Requirement:
Can you return, without any change, the lines of the data starting at the line containing "Screen dimensions: 770x411" and ending with the line containing "Collapse the 望京店", including both of those lines?

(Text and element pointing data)
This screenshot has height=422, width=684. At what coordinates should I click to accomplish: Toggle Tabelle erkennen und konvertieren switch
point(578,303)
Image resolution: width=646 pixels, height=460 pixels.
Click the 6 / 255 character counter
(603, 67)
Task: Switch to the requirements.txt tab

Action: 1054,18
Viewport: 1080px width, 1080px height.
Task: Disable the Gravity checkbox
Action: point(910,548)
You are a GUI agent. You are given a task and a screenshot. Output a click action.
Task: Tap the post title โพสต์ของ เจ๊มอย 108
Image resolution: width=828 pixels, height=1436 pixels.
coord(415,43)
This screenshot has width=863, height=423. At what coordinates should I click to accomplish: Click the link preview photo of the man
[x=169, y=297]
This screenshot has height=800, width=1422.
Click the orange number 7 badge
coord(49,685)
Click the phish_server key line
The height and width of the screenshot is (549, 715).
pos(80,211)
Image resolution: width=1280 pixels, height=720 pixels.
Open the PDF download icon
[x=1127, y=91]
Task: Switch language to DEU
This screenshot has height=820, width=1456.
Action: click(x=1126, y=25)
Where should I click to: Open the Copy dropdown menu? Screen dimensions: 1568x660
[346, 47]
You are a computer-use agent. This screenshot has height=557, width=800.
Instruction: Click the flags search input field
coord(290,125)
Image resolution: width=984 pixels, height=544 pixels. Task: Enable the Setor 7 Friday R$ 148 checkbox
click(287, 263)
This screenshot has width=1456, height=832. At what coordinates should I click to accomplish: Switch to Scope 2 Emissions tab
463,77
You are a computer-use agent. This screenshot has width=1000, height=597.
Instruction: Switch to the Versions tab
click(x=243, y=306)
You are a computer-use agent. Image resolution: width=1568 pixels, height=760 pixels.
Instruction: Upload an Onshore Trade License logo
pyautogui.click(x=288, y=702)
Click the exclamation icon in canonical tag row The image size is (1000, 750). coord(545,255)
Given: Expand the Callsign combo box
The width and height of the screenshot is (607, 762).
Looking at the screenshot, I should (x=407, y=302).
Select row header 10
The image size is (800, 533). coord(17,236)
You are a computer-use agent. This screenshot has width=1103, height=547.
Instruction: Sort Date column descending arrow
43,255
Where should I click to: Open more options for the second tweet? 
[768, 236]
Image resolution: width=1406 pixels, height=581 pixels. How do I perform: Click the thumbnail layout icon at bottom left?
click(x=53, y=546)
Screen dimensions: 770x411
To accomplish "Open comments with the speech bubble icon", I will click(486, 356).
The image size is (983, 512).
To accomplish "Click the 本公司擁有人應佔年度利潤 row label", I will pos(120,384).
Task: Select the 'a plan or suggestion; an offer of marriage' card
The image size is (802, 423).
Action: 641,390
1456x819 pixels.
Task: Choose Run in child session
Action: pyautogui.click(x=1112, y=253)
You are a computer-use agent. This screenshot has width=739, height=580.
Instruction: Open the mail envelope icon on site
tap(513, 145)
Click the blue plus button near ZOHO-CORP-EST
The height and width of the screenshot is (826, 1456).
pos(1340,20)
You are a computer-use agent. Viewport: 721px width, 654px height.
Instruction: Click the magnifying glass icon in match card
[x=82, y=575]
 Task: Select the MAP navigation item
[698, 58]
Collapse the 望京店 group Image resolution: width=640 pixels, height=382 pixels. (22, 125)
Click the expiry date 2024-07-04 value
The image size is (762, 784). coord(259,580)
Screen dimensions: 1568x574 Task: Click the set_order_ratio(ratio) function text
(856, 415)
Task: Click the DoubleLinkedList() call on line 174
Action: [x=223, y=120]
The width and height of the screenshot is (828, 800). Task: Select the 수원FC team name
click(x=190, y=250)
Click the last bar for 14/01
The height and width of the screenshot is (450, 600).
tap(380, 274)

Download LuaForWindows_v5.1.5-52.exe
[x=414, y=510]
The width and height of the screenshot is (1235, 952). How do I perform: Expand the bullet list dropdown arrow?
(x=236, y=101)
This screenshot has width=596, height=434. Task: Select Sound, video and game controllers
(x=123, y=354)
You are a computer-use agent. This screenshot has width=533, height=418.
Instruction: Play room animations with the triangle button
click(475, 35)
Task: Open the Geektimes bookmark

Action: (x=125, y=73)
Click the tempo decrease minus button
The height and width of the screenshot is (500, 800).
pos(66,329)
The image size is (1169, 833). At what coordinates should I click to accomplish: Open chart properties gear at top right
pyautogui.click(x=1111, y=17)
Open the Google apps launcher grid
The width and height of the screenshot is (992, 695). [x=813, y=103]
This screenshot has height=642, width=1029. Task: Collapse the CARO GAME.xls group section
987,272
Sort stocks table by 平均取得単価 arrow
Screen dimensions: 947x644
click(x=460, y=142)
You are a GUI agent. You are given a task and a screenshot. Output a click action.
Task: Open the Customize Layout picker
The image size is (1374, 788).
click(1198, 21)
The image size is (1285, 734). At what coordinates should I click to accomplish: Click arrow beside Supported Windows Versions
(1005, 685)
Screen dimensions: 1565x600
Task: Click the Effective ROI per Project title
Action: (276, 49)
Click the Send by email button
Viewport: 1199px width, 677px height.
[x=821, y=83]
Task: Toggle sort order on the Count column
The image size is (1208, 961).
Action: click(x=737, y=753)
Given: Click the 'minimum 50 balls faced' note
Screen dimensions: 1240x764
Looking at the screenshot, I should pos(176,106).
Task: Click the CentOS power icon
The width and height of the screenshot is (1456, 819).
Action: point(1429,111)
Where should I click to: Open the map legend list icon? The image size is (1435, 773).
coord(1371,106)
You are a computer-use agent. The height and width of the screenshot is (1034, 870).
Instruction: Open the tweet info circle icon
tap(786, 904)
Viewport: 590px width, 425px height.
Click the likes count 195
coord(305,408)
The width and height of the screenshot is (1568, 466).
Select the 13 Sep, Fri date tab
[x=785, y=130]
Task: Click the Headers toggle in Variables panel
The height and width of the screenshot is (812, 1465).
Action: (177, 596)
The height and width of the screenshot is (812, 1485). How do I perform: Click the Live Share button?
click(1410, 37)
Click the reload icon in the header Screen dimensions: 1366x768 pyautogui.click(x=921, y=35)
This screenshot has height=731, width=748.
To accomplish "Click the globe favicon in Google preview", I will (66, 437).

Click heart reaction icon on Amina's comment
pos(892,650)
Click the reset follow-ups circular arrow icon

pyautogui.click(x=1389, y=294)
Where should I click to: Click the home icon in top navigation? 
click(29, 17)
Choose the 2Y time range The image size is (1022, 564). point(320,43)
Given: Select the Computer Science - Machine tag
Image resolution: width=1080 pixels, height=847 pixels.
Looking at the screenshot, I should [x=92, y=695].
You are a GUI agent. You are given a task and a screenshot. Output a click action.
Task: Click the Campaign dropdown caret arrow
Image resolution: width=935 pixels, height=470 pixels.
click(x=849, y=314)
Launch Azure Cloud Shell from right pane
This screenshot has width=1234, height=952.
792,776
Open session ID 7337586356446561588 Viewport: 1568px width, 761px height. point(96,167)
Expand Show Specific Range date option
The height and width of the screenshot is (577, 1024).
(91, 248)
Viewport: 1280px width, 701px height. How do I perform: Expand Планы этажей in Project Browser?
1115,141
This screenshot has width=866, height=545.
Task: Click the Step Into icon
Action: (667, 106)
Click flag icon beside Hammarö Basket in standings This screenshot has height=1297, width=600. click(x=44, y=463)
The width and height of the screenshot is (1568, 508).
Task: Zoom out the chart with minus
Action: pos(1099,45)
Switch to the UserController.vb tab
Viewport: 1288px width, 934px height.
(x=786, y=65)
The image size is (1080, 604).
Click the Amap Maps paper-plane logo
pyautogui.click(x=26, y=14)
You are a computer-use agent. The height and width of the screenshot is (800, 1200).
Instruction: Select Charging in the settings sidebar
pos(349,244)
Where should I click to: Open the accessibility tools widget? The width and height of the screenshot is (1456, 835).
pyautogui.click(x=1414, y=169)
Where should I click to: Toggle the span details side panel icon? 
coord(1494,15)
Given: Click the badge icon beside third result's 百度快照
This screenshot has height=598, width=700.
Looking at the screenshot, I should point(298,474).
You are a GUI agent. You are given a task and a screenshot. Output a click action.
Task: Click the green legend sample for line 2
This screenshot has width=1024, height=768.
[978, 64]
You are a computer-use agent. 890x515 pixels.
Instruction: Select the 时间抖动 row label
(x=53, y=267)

Solution to this task:
Screen dimensions: 770x411
To accomplish "Open comments with the speech bubble icon", I will click(486, 356).
The image size is (983, 512).
To accomplish "Click the 本公司擁有人應佔年度利潤 row label", I will pos(120,384).
Task: Select the 'a plan or suggestion; an offer of marriage' card
The image size is (802, 423).
Action: 641,390
1456x819 pixels.
Task: Choose Run in child session
Action: pyautogui.click(x=1112, y=253)
You are a computer-use agent. This screenshot has width=739, height=580.
Instruction: Open the mail envelope icon on site
tap(513, 145)
Click the blue plus button near ZOHO-CORP-EST
The height and width of the screenshot is (826, 1456).
pos(1340,20)
You are a computer-use agent. Viewport: 721px width, 654px height.
Instruction: Click the magnifying glass icon in match card
[x=82, y=575]
 Task: Select the MAP navigation item
[698, 58]
Collapse the 望京店 group Image resolution: width=640 pixels, height=382 pixels. (22, 125)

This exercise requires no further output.